TASK TO CARRY OUT
From the material below, copy every line in which the word "Select" occurs.

START LISTED RECORDS

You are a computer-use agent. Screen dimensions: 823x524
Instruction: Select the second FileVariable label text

END LISTED RECORDS
START LISTED RECORDS

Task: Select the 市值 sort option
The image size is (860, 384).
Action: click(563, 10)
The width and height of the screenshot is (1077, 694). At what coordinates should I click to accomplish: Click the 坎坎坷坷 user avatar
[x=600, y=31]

END LISTED RECORDS

RESPONSE TO THE EXERCISE
Instruction: Select the second FileVariable label text
Task: Select the 市值 sort option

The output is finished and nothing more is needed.